== WHAT THE EXERCISE ASKS ==
Turn the lines between the ones holding "Given: Reply to Sina Meraji's comment" and "click(563, 161)", inclusive, into a JSON list of strings, one string per line, leaving out blank lines and any pictures.

== DATA ROWS ==

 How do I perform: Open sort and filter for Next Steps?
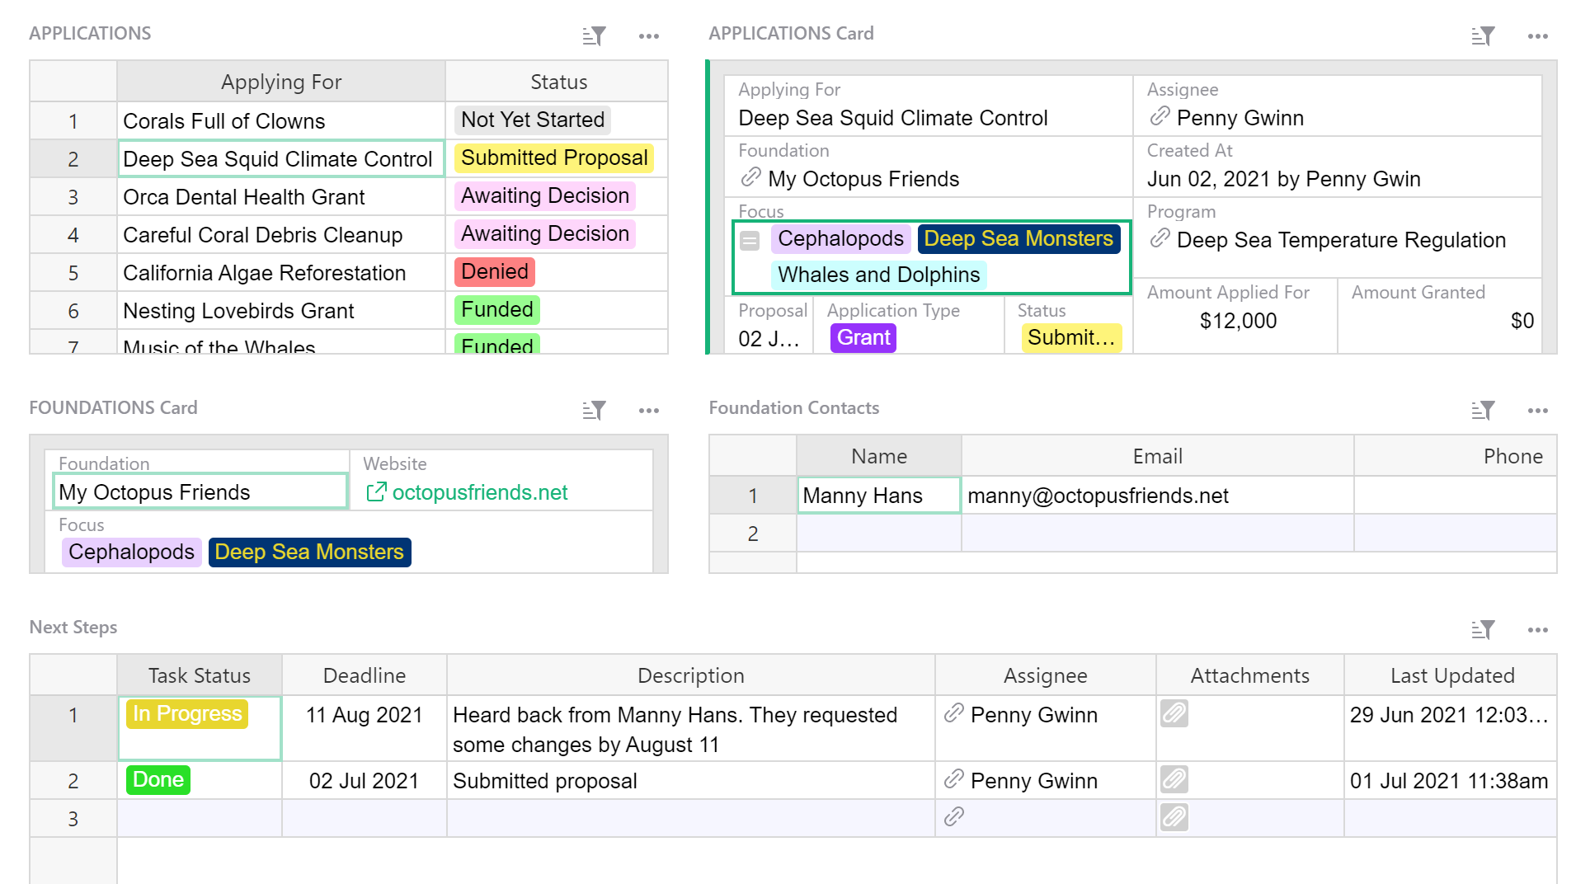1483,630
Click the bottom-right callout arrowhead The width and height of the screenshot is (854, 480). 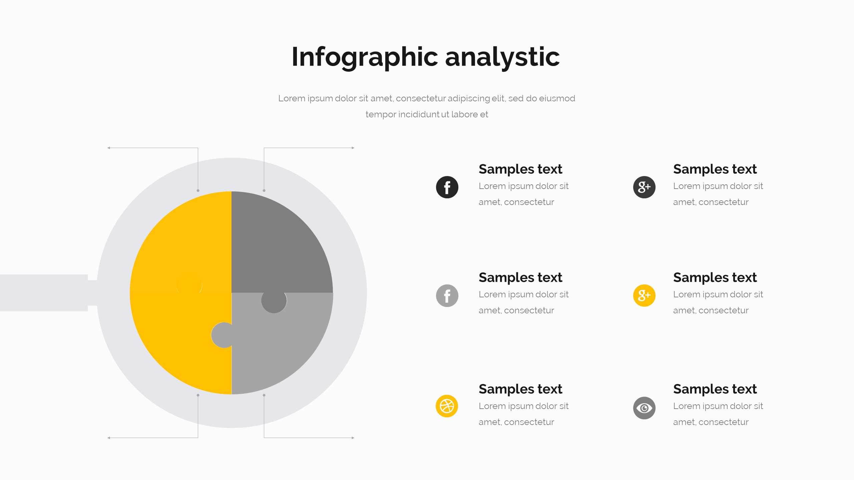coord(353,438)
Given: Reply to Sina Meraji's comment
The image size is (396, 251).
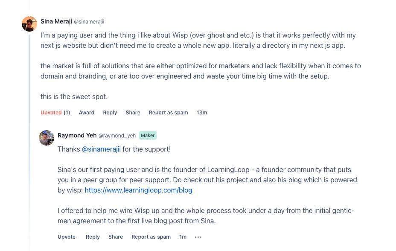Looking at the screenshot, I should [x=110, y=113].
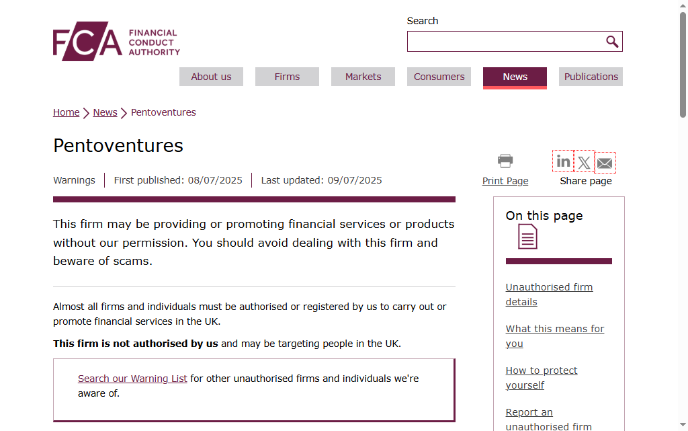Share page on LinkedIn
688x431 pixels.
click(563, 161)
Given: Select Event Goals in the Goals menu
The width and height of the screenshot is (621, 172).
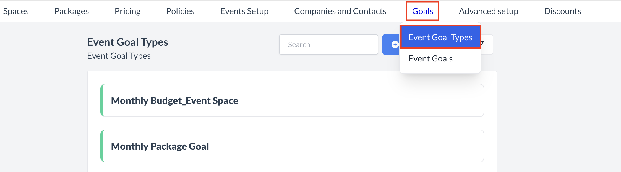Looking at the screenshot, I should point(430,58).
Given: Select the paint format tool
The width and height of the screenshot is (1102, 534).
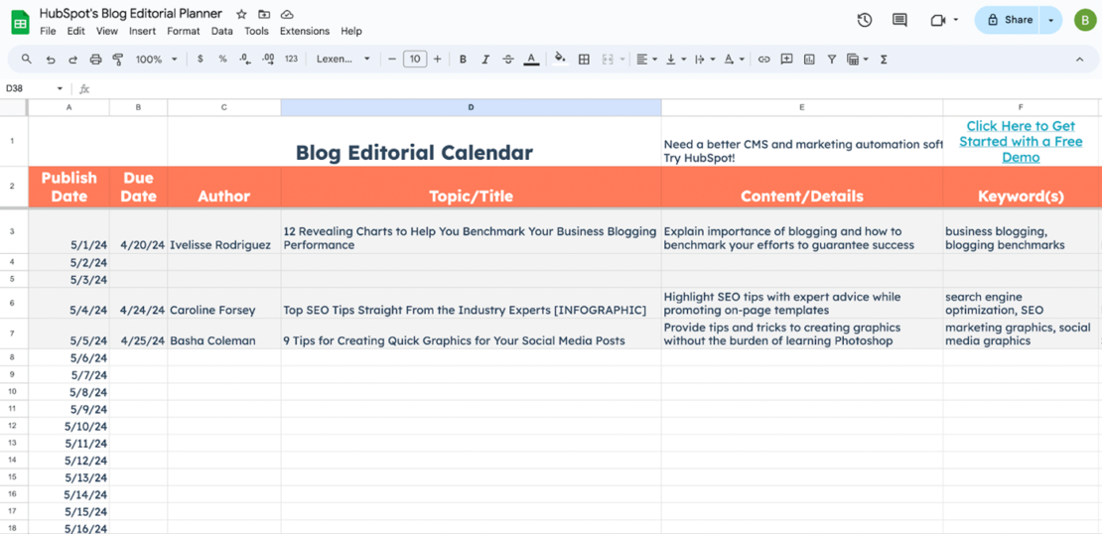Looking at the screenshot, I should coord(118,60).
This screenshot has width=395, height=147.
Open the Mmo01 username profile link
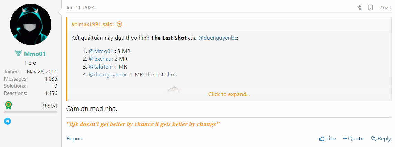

== RESPONSE TO THE TASK ==
[
  "Given: Reply to Sina Meraji's comment",
  "The image size is (396, 251).",
  "Looking at the screenshot, I should [x=110, y=113].",
  "Share page on LinkedIn",
  "688x431 pixels.",
  "click(563, 161)"
]